Federal auditors found the agency erred in its cost comparisons, and a skeptical lawmaker said TSA did so to stop the use of private contractors to do screening — an option Congress wrote into the 2001 law that created the agency.
Sixteen airports throughout the country use private screeners under the Security Partnership Program (SPP), but TSA has barred other airports from joining the program.
In a letter to Congress released Wednesday, the Government Accountability Office (GAO) said TSA’s new estimates show that private screeners are just 3 percent more expensive than federal workers - not 17 percent, as the agency previously had stated.
Auditors said that earlier TSA estimates had not accounted for the costs of workers compensation, liability insurance, retirement benefits and administrative overhead involved in using federal employees.
“TSA cooked the books to try to eliminate the federal-private screening program,” said Rep. John L. Mica, Florida Republican and chairman of the House Transportation and Infrastructure Committee. “GAO found that TSA ignored critical data relating to costs.”

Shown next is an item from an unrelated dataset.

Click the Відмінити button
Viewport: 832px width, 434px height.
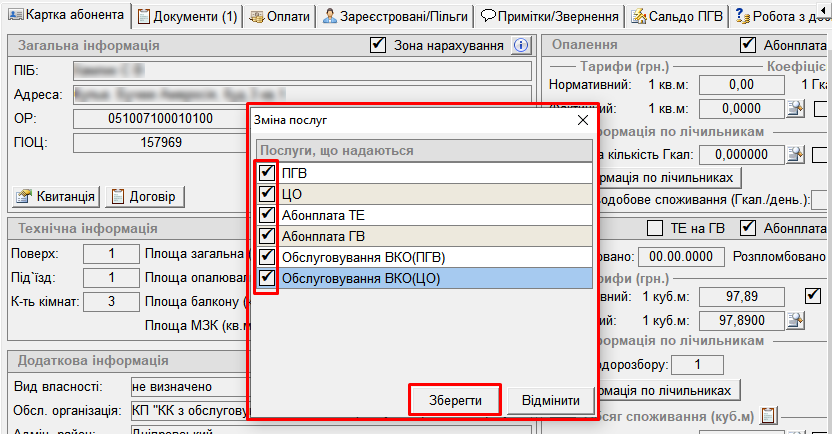[549, 401]
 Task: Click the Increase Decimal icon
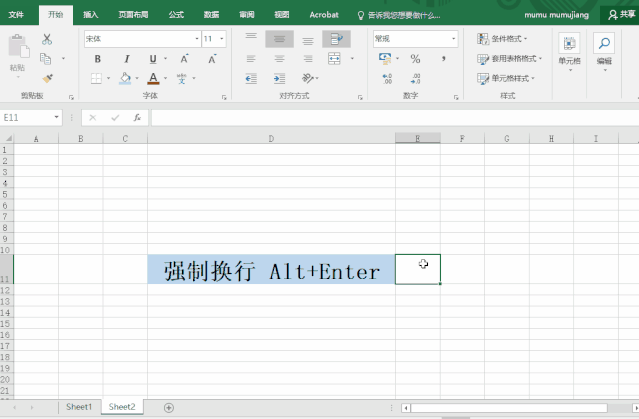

The GAO found that TSA’s methods for comparing the cost and performance of private and federal screeners had improved since the auditors’ last report in January 2009, but it is still lacking in important respects.
The flaws “reduced the reliability” of the agency’s cost estimates “by increasing the costs for private-contractor screeners relative to federal screeners,” the auditors wrote.
Mr. Mica said he thinks that if all the costs are tallied fairly, private screeners would prove at least as effective and cheaper than their federal counterparts.
“I am confident that the private sector can not only perform better, but do so at a lower cost to the taxpayers,” he said.
As chairman of the House aviation subcommittee, Mr. Mica was one of the authors of the 2001 Aviation Transportation Security Act, which allowed airports to opt out of using federal screeners and hire private firms to screen passengers under TSA supervision.
In January, TSA Administrator John Pistole announced those applications were being refused and that no other airports would be allowed to participate in SPP unless they could demonstrate a “clear and substantial advantage” in doing so.
Mr. Mica said his staff will continue to investigate the “distortion and misstatement of facts used in the denial of each of these five airports’ participation in the federal-private screening program.”
He said he also is looking into the “the metrics, if any, the TSA used to determine if a ‘clear or substantial advantage’ existed and what the implications are for the future.”
“It is my intent to make certain that TSA cannot arbitrarily deny any future application from an airport to participate in the private screening program,” he said.
Other lawmakers already have acted to stop what they say is the agency’s bureaucratic end-run around the intent of Congress to allow airports to opt out of using federal screeners.
For example, language inserted by Sen. Roy Blunt, Missouri Republican, into legislation that would overhaul the Federal Aviation Administration aims to force the TSA to allow airports to join the SPP.
Within 30 days of the bill becoming law, the provision states that the TSA administrator “shall reconsider and approve” any application to join the SPP submitted earlier this year. If the administrator does not grant the applications, he must report the reasons to Congress.
TSA’s “ability to push out intelligence information to our frontline work force and quickly change procedures based on threat and intelligence is paramount to effective security,” spokesman J. Kawika Riley told The Times.